(INPUT MATERIAL)

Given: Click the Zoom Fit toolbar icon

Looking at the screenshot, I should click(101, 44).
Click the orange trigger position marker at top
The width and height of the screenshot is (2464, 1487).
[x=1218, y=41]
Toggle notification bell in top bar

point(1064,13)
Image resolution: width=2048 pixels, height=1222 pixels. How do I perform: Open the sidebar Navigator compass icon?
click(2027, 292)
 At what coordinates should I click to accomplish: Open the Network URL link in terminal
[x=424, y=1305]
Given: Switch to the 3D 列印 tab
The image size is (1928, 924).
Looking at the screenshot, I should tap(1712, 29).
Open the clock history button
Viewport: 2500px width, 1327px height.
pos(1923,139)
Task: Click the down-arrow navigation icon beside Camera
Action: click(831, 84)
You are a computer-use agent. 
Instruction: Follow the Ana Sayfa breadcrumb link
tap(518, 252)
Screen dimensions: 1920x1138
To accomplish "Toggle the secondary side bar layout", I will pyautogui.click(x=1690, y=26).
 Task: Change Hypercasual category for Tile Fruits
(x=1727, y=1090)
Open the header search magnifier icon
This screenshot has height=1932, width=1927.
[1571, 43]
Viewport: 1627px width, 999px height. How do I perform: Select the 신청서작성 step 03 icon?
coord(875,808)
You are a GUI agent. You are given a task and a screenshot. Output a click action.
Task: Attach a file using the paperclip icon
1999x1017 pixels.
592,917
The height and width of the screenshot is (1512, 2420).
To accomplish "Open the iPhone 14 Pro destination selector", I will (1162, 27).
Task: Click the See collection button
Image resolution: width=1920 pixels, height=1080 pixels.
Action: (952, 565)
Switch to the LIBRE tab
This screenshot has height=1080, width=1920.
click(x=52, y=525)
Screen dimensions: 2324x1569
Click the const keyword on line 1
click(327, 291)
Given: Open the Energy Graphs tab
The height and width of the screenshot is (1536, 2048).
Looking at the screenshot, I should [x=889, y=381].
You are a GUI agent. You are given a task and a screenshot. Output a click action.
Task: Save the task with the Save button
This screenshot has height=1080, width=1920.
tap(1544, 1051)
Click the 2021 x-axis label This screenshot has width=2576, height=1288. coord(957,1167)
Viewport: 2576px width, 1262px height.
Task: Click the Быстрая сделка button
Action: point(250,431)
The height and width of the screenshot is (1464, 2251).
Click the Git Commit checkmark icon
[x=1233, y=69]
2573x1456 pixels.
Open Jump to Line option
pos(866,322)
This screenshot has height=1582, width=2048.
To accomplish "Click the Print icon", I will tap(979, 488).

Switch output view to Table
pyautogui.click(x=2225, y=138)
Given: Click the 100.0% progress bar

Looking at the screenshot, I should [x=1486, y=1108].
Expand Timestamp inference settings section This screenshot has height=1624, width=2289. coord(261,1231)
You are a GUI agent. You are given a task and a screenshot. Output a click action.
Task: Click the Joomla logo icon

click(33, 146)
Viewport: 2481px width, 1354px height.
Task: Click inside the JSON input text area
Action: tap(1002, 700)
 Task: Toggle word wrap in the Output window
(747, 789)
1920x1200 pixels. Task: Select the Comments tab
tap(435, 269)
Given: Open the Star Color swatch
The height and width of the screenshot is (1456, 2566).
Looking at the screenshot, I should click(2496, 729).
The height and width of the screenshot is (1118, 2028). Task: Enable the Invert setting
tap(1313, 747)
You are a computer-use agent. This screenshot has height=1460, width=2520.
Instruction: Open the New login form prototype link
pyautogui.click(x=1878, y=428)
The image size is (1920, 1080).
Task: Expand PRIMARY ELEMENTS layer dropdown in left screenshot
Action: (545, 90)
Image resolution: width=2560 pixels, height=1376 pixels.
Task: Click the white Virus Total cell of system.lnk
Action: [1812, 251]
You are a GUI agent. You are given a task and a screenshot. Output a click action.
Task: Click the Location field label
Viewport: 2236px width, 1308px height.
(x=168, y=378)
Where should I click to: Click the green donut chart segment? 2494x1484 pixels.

(End INPUT MATERIAL)

* [EXERCISE OBJECTIVE]: Every line from the one containing "Instruction: Open the" through the end of the entries above must be echoed exactly, with both ends kept.

* [SOLUTION TO THE EXERCISE]:
Instruction: Open the New login form prototype link
pyautogui.click(x=1878, y=428)
The image size is (1920, 1080).
Task: Expand PRIMARY ELEMENTS layer dropdown in left screenshot
Action: (545, 90)
Image resolution: width=2560 pixels, height=1376 pixels.
Task: Click the white Virus Total cell of system.lnk
Action: [1812, 251]
You are a GUI agent. You are given a task and a screenshot. Output a click action.
Task: Click the Location field label
Viewport: 2236px width, 1308px height.
(x=168, y=378)
Where should I click to: Click the green donut chart segment? 2494x1484 pixels.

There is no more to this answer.